# WHAT NEEDS TO BE DONE
Copy the data word for word, from the line containing "Identify the location" through the end of the data, and leave out the pictures.

# SUPPLIED RECORDS

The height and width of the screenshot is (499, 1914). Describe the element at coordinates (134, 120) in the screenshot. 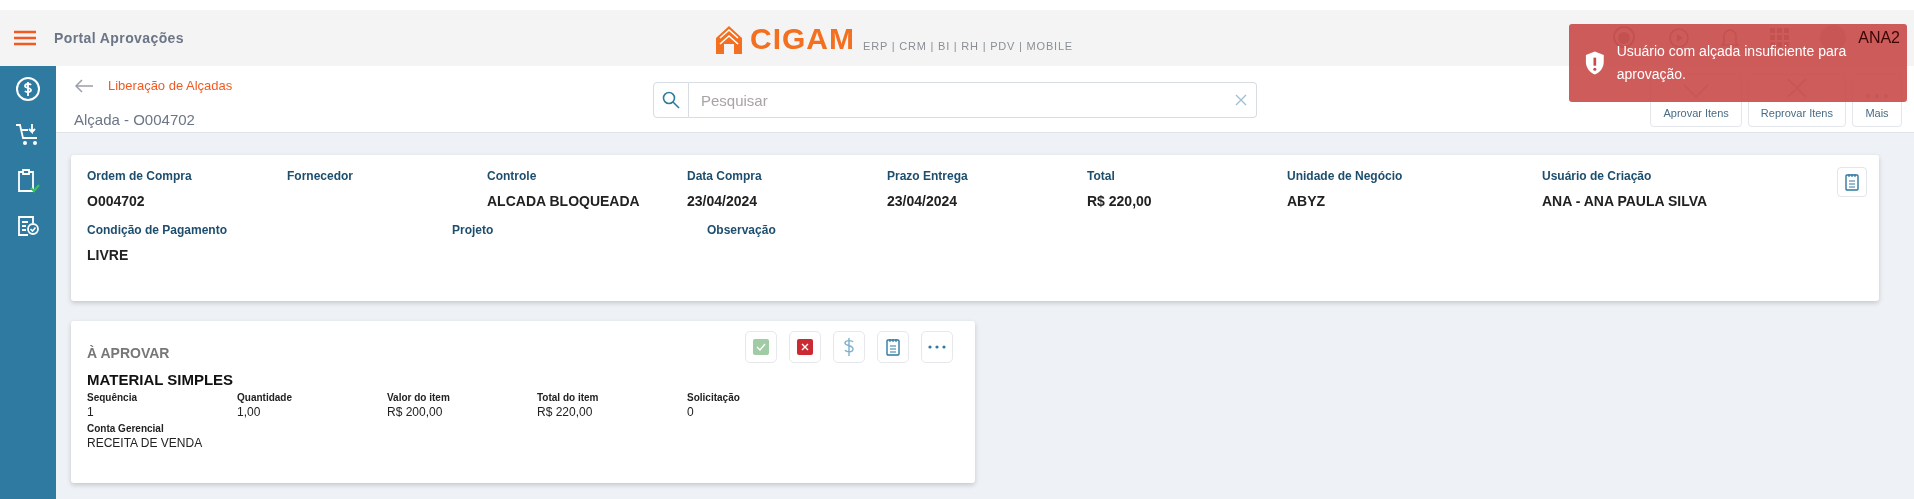

I see `page-title: Alçada - O004702` at that location.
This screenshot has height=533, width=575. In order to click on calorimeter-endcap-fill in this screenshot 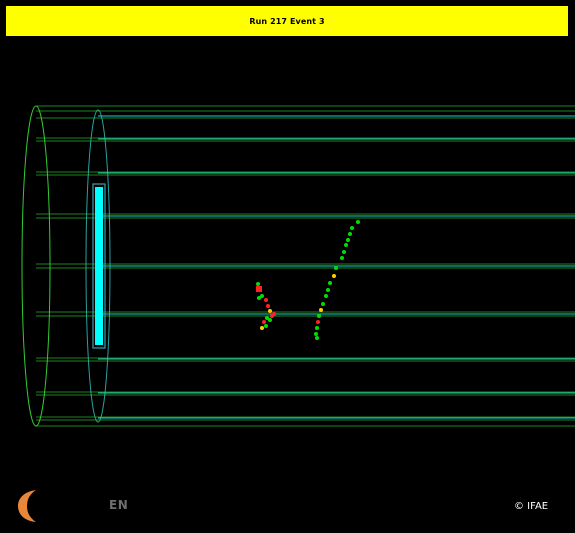, I will do `click(99, 266)`.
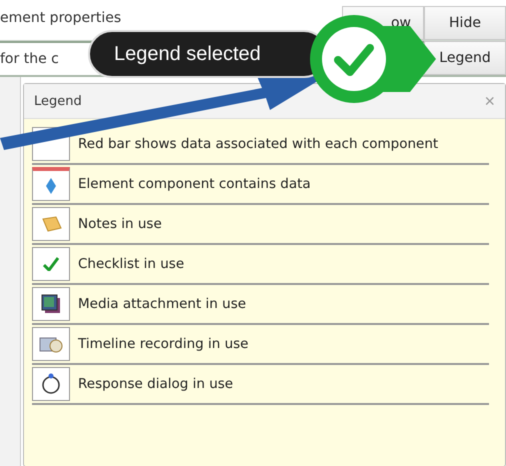 This screenshot has width=506, height=466. Describe the element at coordinates (51, 186) in the screenshot. I see `diamond-icon` at that location.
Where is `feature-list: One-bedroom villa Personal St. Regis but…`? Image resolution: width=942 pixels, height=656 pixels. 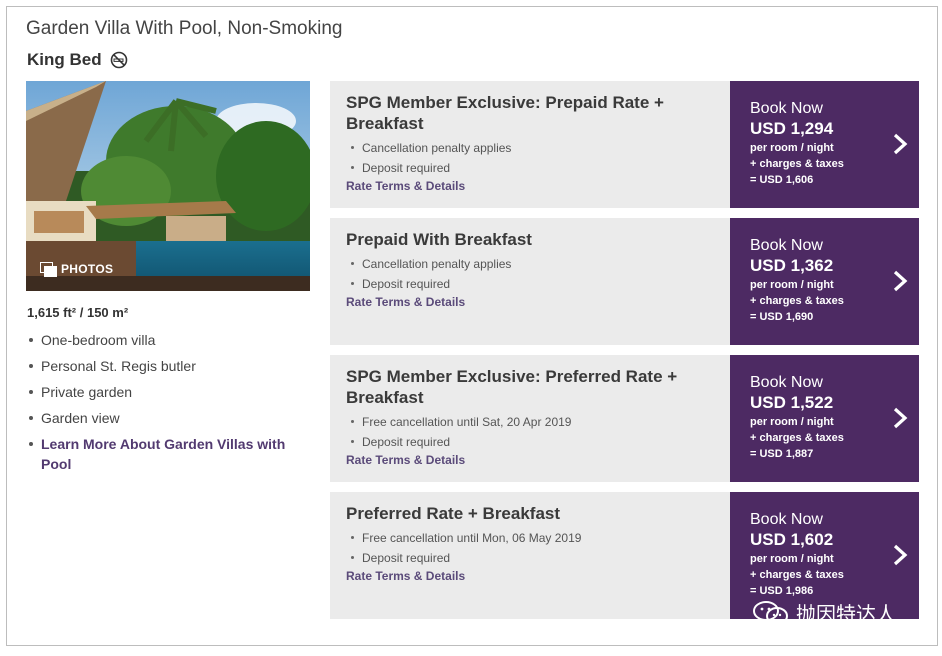 feature-list: One-bedroom villa Personal St. Regis but… is located at coordinates (112, 382).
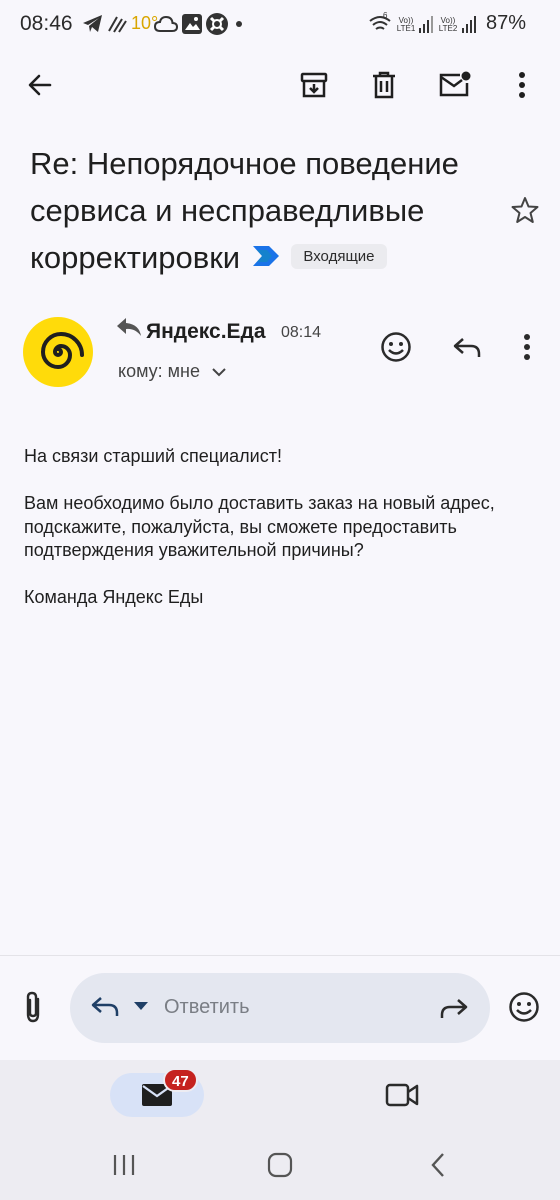 The image size is (560, 1200). I want to click on sender-name: Яндекс.Еда, so click(206, 332).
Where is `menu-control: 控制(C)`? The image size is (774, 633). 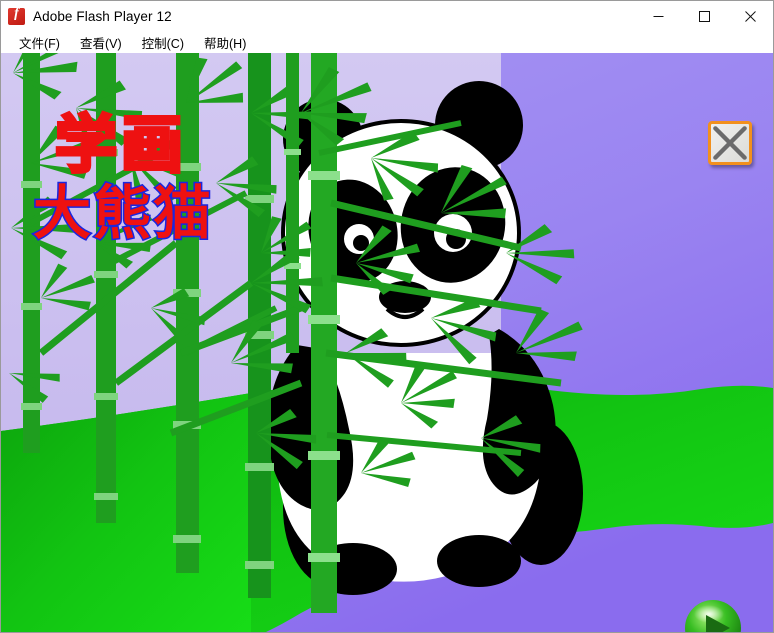
menu-control: 控制(C) is located at coordinates (163, 42).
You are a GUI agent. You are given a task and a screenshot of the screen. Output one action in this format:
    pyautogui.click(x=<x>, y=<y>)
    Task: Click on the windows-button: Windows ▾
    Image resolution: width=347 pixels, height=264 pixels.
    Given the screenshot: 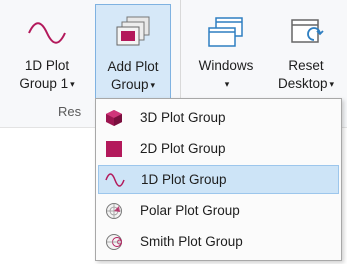 What is the action you would take?
    pyautogui.click(x=226, y=52)
    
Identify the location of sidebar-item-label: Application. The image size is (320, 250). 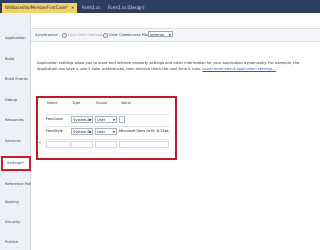
(16, 38).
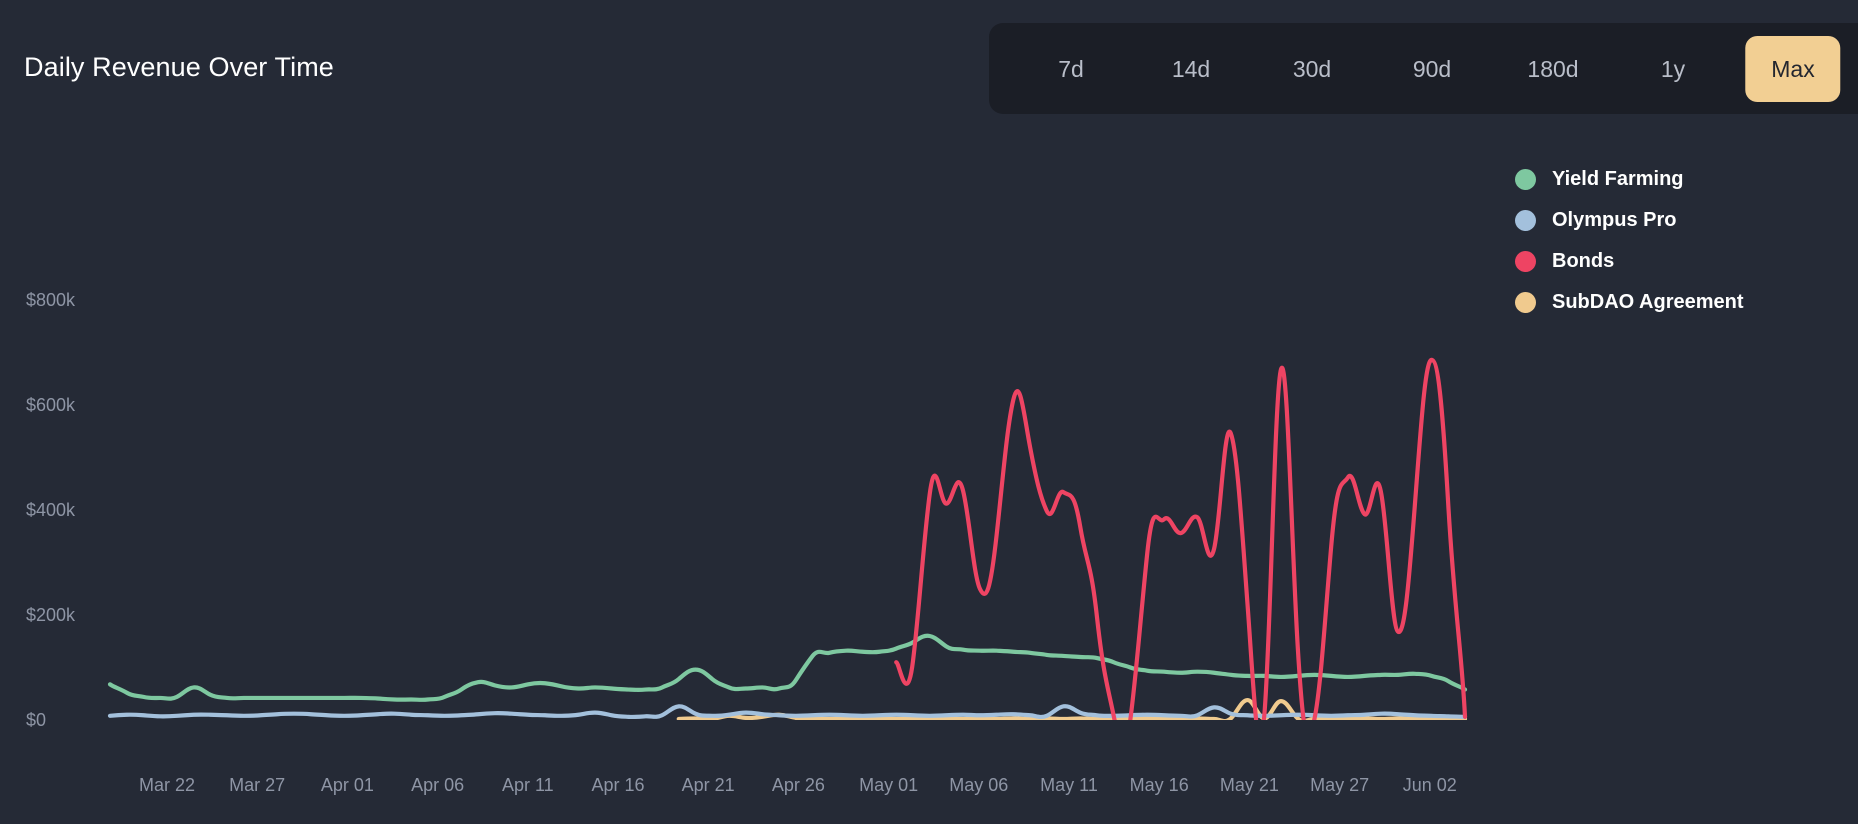  I want to click on x-axis-tick: May 01, so click(889, 785).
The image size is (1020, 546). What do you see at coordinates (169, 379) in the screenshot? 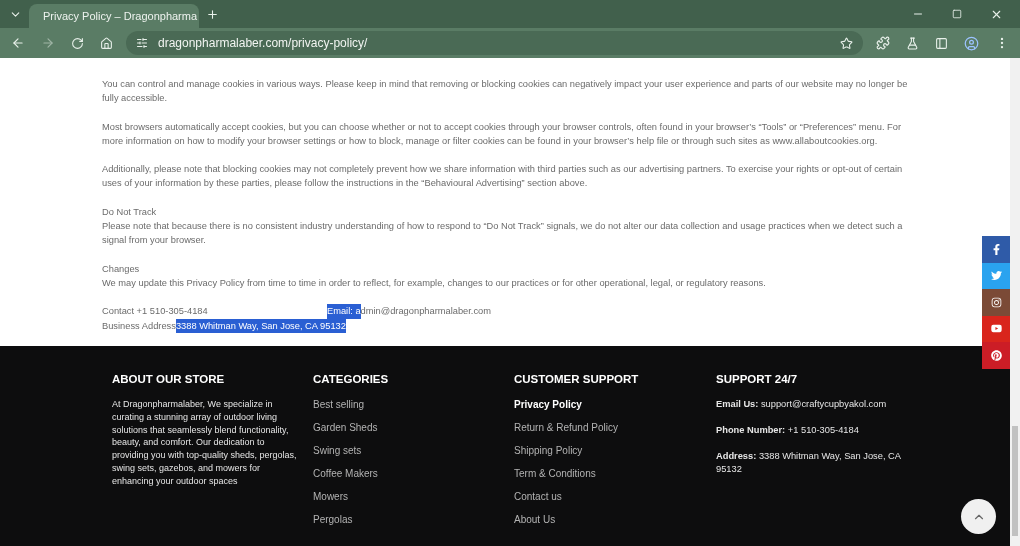
I see `footer-heading: ABOUT OUR STORE` at bounding box center [169, 379].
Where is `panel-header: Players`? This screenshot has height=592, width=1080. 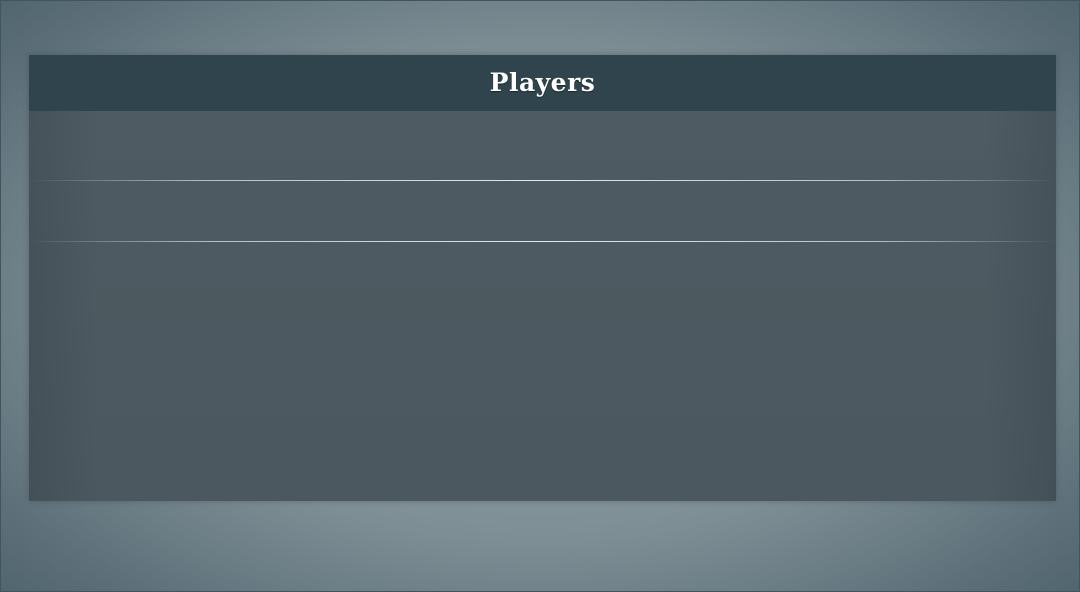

# SOLVED PROBLEM
Identify the location of sidebar-item-label: Application. The image size is (320, 250). 
(16, 38).
  I want to click on x-axis-tick: May 01, so click(889, 785).
The image size is (1020, 546). What do you see at coordinates (169, 379) in the screenshot? 
I see `footer-heading: ABOUT OUR STORE` at bounding box center [169, 379].
Where is `panel-header: Players`? This screenshot has height=592, width=1080. 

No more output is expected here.